**EXERCISE**
Rewrite the records starting at the line that contains "This screenshot has" and ending at the end of the records, with "accomplish" replaced by "complete" and all else unchanged. Leave the pictures out of your answer.

**DATA PROVIDED**
+ + +

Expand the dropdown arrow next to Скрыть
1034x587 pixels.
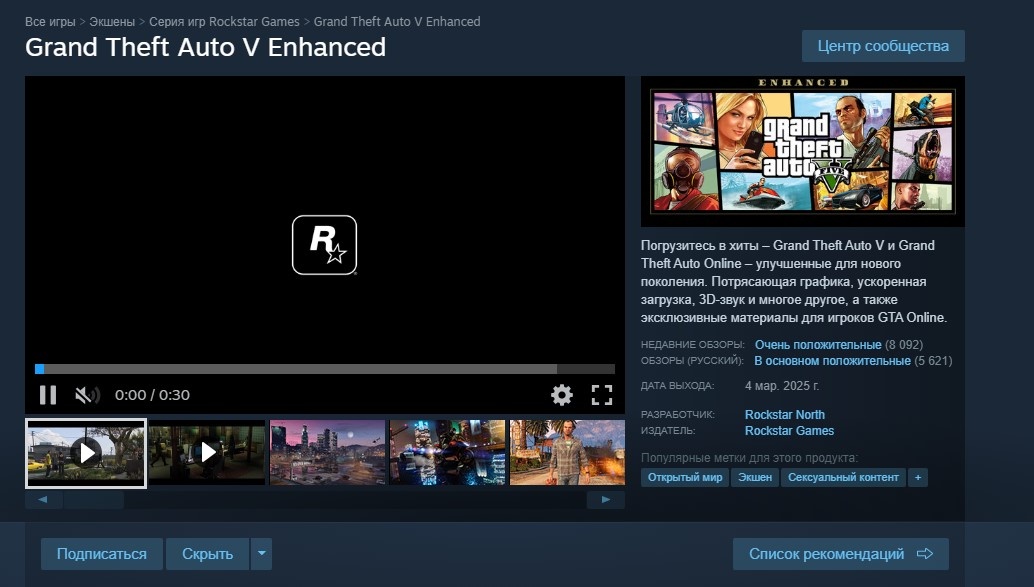[261, 553]
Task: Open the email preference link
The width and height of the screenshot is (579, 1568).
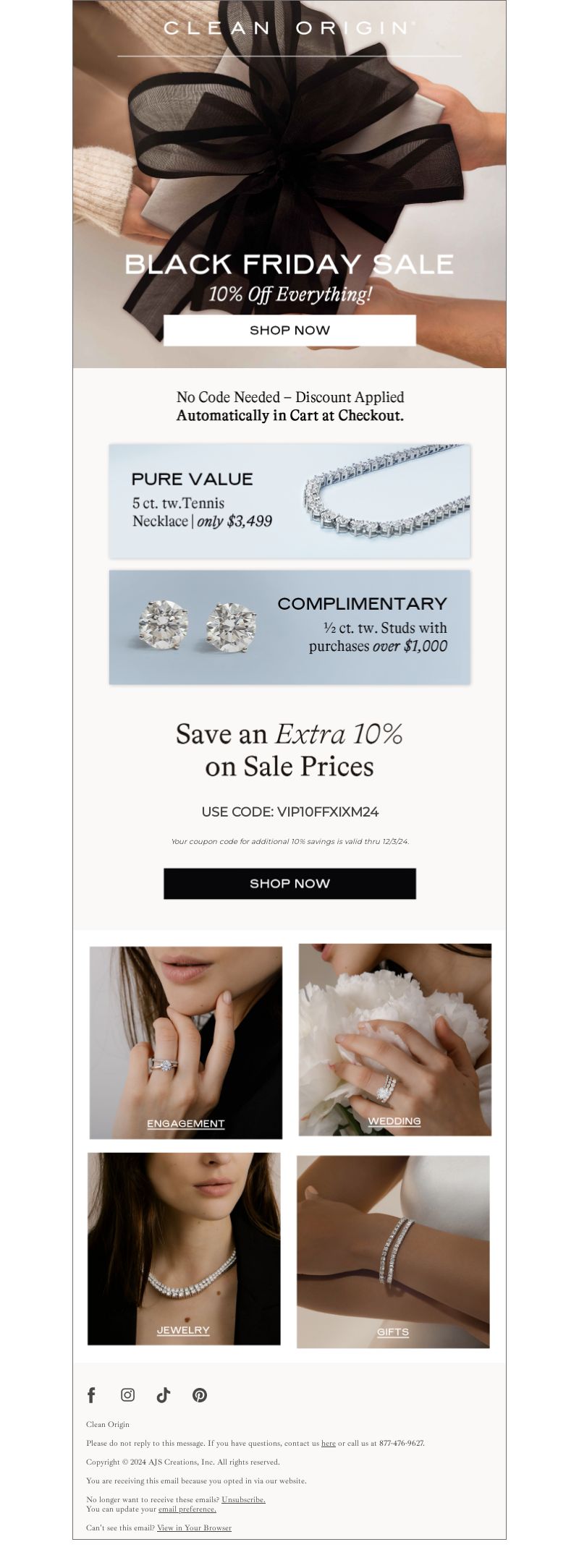Action: 187,1509
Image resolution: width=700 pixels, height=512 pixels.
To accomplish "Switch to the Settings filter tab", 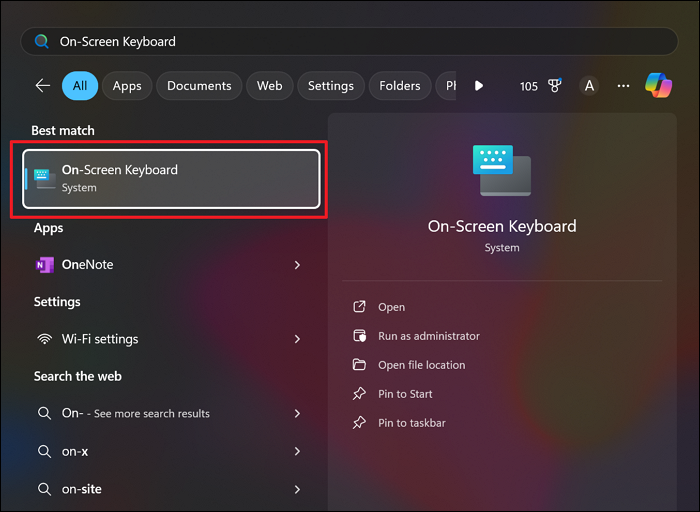I will 330,86.
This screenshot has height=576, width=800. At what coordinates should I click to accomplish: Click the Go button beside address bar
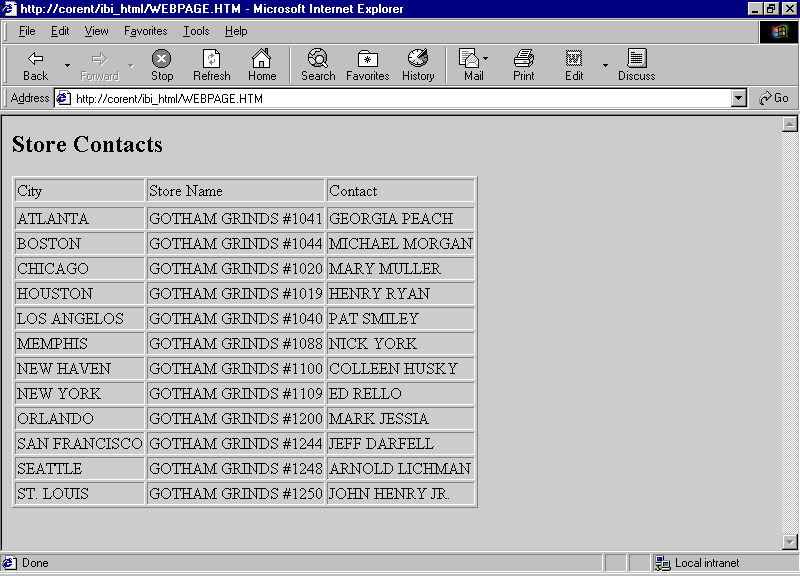pos(774,98)
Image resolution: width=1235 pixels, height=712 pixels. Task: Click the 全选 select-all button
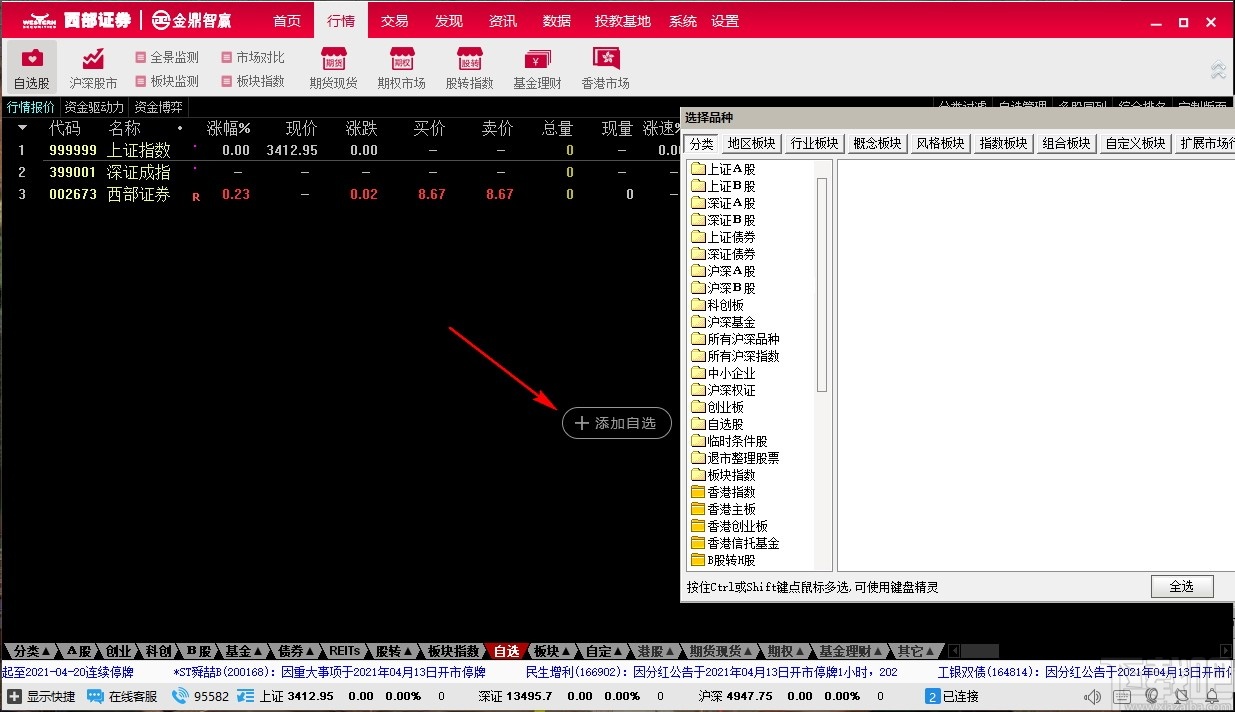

+ + +

**RIGHT ANSWER**
This screenshot has height=576, width=800. At what coordinates should I click to complete: Click the Go button beside address bar
pos(774,98)
Image resolution: width=1235 pixels, height=712 pixels. Task: Click the 全选 select-all button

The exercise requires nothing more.